▸ **Collection entries**:
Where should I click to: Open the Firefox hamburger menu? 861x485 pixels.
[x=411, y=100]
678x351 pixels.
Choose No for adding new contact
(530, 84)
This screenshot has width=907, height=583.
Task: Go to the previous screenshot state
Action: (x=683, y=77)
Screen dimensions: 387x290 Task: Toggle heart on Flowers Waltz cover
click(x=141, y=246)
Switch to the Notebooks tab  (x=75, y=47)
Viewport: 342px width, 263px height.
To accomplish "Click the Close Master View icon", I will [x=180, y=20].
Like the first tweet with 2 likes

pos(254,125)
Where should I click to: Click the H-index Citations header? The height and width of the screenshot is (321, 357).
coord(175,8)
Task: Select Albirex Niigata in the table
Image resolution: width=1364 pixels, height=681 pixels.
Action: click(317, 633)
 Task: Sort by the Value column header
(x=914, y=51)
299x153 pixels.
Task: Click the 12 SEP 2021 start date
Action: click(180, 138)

---

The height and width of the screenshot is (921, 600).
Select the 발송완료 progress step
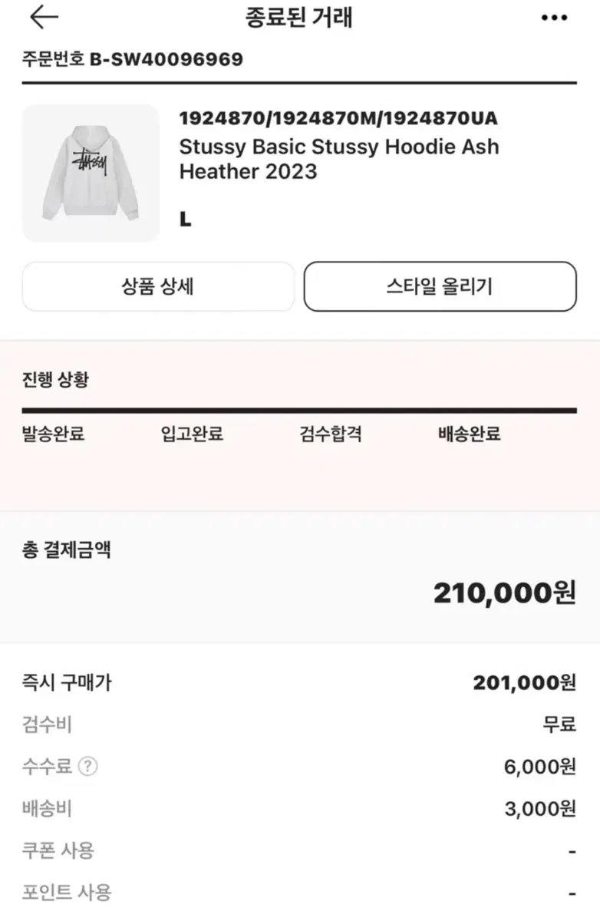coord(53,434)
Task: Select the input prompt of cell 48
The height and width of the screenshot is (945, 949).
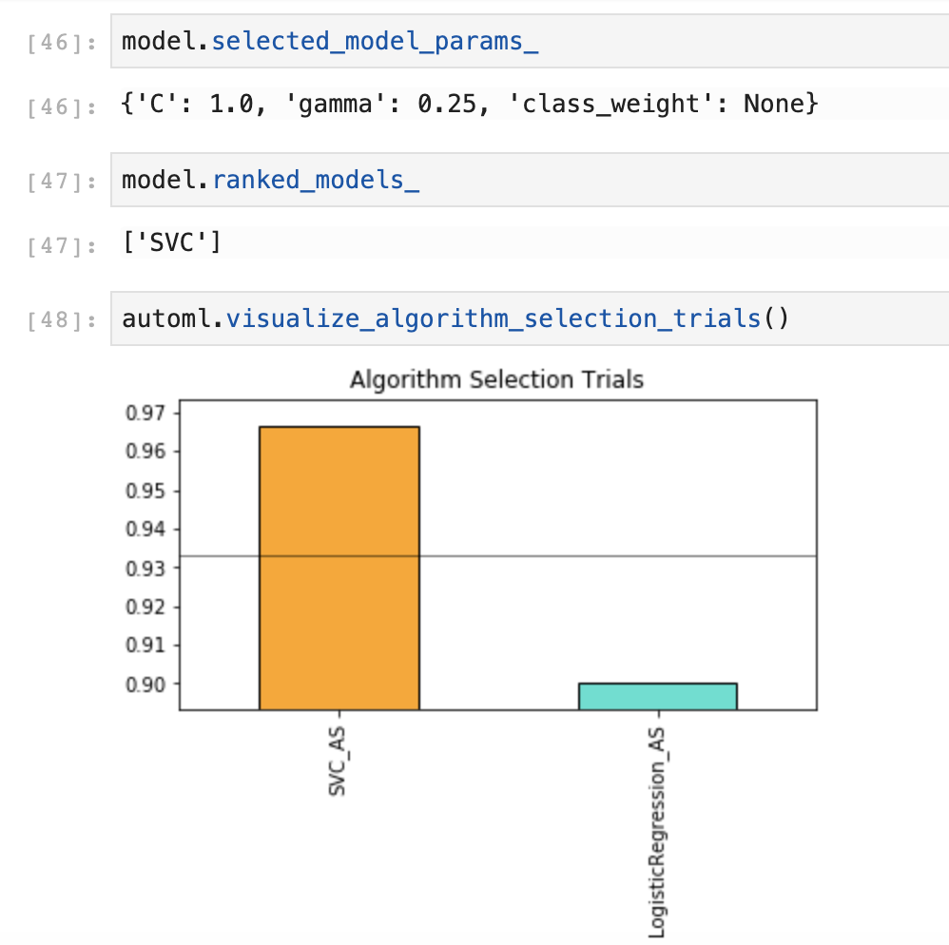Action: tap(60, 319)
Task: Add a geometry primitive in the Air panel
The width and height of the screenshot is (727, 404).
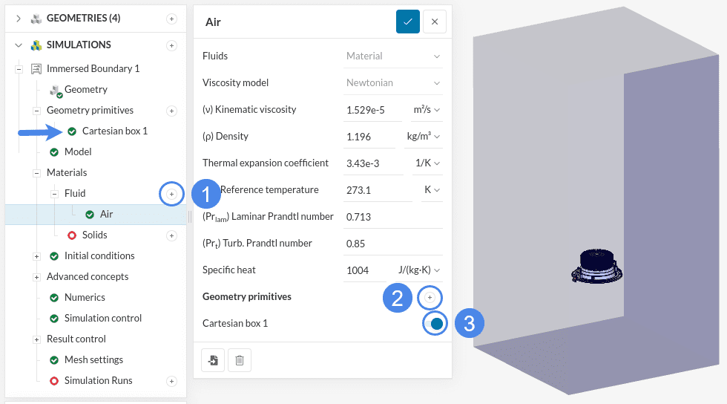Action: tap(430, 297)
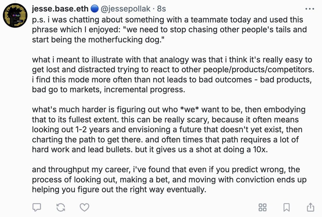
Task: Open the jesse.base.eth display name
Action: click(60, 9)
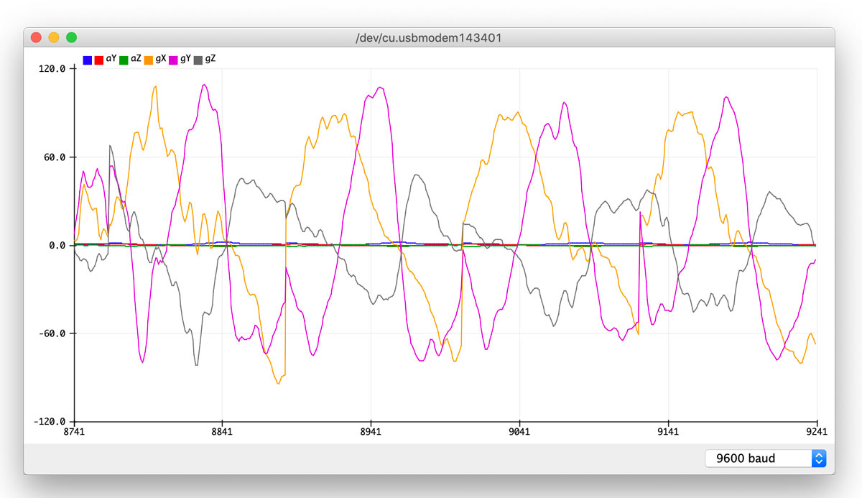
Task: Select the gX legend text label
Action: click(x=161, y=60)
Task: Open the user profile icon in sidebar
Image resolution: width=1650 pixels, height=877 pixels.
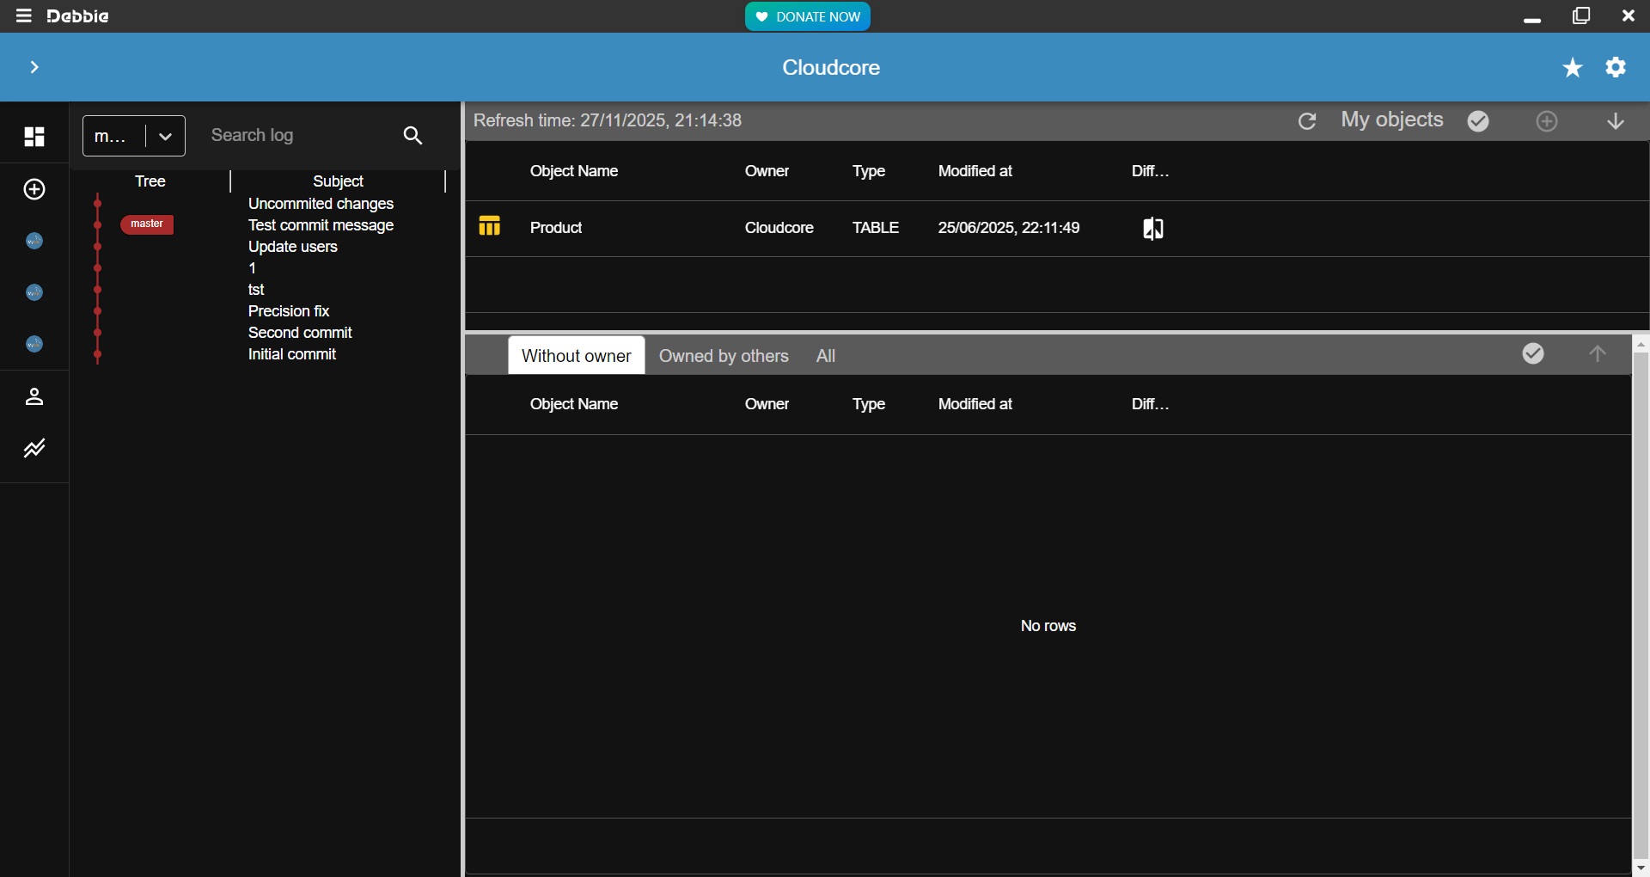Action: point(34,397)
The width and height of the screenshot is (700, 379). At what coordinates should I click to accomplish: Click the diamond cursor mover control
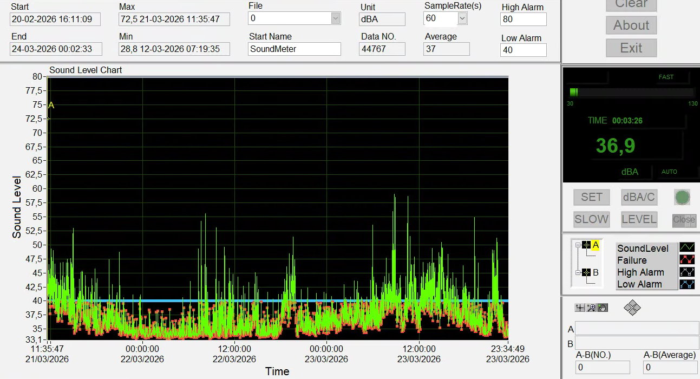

...

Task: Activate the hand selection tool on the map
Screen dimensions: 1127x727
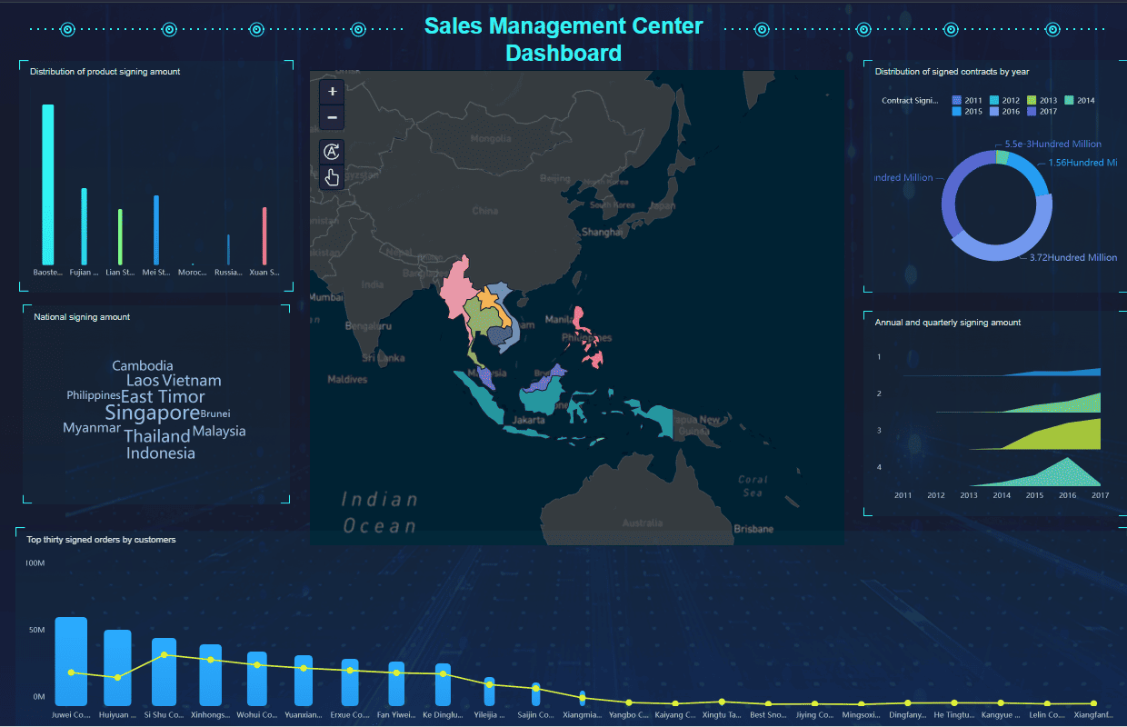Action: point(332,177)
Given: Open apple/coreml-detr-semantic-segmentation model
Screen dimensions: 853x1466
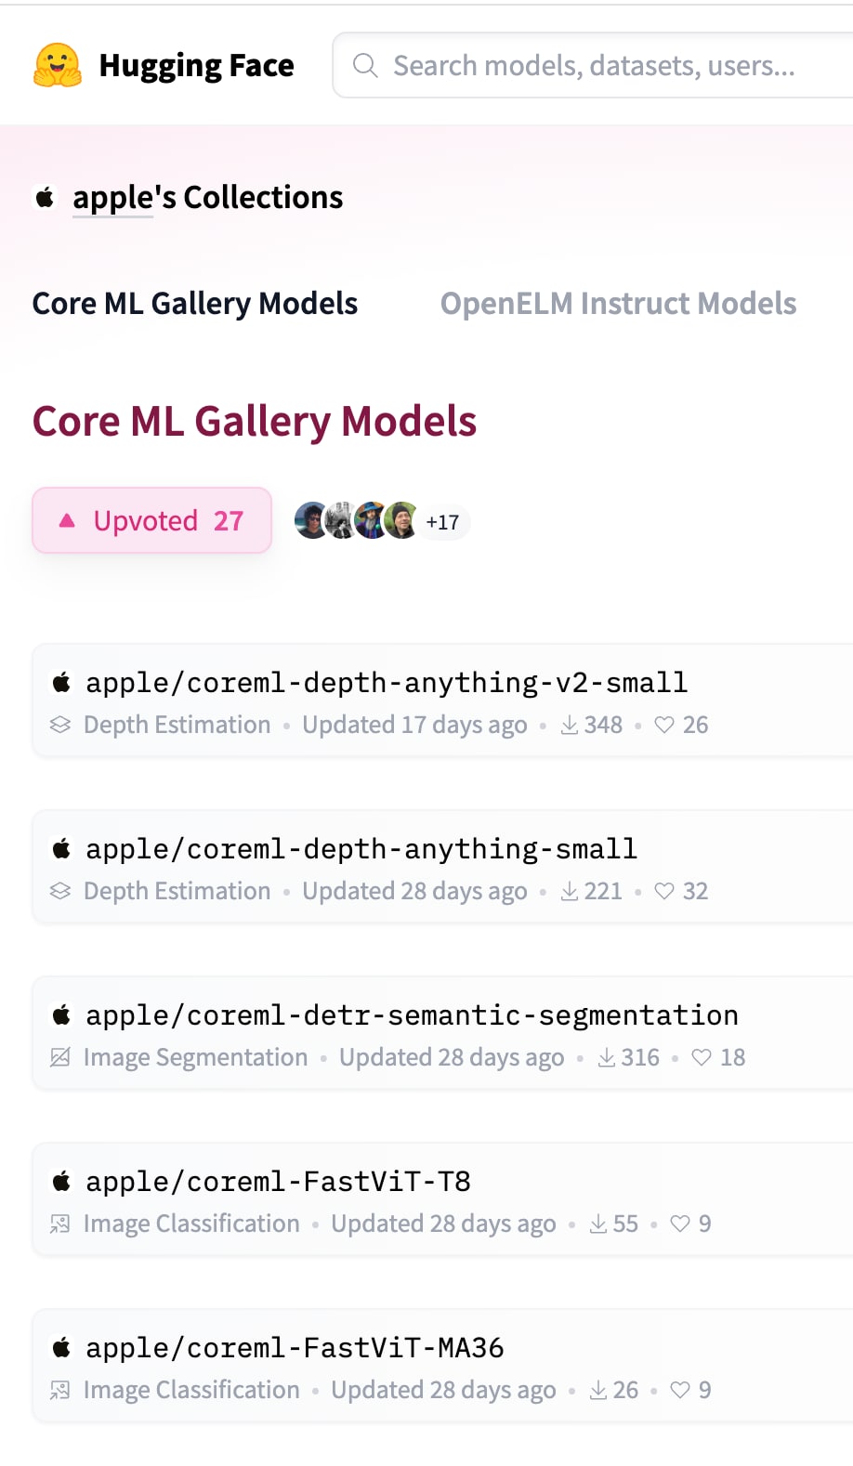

▸ **Problem to work on**:
The copy should hold only the lines from the one with "Task: Add a" through the one with "The width and height of the screenshot is (700, 379).", exactly as they stand above. Leave out the pictures.

▸ **Solution below**:
Task: Add a geometry primitive in the Air panel
The width and height of the screenshot is (727, 404).
Action: tap(430, 297)
Task: Open the jesse.base.eth display name
Action: click(60, 9)
Task: Select the gX legend text label
Action: click(x=161, y=60)
Task: Open the user profile icon in sidebar
Image resolution: width=1650 pixels, height=877 pixels.
Action: point(34,397)
The width and height of the screenshot is (700, 379). At what coordinates should I click to accomplish: Click the diamond cursor mover control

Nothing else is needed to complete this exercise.